As for The Fountain, first off; how would you even go about seeing it in b&w? Do you have to break out the old console TV your grandmother had? :P Secondly, while I accept that the movie has it's flaws – and hokeyness (there's that word again!) – it was the heartfelt emotion behind it that sucked me in. Maybe instead of a being from the future that has seen every movie; you're actually just a heartless robot. (I'm kidding, of course.) And I promise that's the last I'm saying about The Fountain, on this site…until the next post about it shows up.
I think i can prob. turn down the color saturation on my tv = not quite as good as black and white but then i'll adjust the contrast/brightness etc.
+ re: heartless robot – you may have something there – i think gareth engages much more with the story and the characters than i do – i think he's more empathetic which explains his work in the peace and reconciliation field, whereas i spent the same amount of time directing 5 seasons of prank shows for the beeb! ;)
While I haven't seen The Fountain, just on the basis of sitting through Pi all the way through, I'll pre-emptively say Jett is right. I think I've made a pact with myself that I'll never see another Aranofsky film. Its got every elitist, pretentious, look-at-how-smart-my-movie-is technique imaginable rolled into one 90 minute piece of trash.

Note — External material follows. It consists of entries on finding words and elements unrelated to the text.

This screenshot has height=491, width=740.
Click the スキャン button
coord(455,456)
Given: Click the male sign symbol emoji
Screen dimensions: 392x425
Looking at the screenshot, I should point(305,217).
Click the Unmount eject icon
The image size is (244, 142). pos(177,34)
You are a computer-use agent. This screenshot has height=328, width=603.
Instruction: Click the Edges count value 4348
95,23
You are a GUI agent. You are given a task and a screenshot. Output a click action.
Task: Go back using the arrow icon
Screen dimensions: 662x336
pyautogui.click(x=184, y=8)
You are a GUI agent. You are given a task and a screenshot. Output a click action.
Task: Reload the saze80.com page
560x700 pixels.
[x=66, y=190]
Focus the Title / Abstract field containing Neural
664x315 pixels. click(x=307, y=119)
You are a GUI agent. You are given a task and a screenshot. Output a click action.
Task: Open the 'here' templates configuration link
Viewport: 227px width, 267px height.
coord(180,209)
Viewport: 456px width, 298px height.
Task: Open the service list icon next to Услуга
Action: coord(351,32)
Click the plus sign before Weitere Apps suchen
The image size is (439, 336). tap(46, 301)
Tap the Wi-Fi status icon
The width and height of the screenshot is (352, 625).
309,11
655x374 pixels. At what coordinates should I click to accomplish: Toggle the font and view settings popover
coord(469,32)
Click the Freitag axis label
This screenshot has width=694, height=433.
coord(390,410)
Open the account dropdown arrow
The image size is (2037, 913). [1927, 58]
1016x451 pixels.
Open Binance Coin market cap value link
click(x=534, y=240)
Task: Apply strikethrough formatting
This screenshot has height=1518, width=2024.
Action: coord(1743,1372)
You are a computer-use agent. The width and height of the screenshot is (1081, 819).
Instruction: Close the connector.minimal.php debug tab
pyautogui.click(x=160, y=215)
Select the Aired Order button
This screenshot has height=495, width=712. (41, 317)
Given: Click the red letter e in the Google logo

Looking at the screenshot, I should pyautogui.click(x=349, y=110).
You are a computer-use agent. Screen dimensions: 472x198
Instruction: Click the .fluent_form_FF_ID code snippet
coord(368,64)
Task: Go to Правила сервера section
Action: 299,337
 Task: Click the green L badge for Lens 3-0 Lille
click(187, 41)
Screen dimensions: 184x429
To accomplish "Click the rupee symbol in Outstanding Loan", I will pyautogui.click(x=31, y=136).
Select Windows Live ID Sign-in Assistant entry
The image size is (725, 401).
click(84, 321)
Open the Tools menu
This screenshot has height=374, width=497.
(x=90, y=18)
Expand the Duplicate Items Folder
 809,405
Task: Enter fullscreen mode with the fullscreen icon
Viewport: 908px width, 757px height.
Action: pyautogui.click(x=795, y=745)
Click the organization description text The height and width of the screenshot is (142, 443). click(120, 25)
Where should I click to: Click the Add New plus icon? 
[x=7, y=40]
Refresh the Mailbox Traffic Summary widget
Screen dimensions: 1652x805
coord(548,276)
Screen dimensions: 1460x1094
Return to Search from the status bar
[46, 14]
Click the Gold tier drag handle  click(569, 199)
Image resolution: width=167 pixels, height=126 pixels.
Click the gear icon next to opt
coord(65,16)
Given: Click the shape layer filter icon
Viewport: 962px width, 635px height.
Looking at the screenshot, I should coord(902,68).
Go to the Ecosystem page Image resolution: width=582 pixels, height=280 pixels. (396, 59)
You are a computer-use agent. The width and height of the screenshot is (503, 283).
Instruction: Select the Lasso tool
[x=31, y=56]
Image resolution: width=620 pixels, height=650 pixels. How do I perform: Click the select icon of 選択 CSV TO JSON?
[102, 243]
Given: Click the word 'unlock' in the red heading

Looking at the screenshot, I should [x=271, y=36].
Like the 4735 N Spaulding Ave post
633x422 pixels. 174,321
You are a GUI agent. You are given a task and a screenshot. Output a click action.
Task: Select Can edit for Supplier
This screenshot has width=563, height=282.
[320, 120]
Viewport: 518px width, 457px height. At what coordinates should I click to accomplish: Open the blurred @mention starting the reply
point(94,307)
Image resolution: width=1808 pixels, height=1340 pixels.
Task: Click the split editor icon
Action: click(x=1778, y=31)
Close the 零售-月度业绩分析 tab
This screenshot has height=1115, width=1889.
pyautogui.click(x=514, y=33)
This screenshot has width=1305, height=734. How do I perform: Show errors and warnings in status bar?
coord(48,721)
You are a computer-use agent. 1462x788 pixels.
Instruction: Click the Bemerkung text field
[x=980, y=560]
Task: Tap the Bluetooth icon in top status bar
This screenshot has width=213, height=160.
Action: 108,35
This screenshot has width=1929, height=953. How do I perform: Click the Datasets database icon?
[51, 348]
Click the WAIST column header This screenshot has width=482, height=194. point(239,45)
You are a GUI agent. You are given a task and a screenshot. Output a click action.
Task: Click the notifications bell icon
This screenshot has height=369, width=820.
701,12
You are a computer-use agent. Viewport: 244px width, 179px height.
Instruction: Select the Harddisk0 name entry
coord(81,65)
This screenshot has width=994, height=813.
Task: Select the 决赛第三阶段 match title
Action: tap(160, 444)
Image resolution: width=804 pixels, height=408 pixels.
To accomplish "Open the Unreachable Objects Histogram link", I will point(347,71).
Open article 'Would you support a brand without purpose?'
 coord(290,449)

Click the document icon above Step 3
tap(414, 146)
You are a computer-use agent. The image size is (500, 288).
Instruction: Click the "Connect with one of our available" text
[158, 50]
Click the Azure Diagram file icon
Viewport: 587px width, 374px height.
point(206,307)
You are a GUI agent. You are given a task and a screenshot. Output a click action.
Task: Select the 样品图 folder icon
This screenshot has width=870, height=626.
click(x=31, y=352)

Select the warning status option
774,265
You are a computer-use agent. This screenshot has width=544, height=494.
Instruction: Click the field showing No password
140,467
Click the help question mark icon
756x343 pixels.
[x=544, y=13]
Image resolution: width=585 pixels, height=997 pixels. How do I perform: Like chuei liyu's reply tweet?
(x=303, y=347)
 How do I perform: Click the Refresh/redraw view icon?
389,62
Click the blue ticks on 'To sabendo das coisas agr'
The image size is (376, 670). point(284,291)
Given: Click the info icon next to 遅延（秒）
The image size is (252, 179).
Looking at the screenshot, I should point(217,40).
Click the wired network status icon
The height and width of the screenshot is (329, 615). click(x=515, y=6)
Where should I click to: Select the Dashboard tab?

As for RIGHTEOUS KILL, I'll have to completely disagree with you Jett, that movie is shit today, and it would still be shit if it came out in the 70's. Its possibly the clumsiest and most badly put-together movie I've seen this year, almost like a student film.
I do appreciate a lot of the picks though. Miami Vice is very solid, although Collateral is probably a better Mann movie to pick for “best of the decade”. Quantum of Solace is a lot better than critics give it credit for, but I think overall Casino Royale is still the better movie. The problem with Solace is it never breathes, you don't get any down-time with the characters outside of the action, which is what made Casino Royale work so well. I prefer to just think of them as one long, great bond movie.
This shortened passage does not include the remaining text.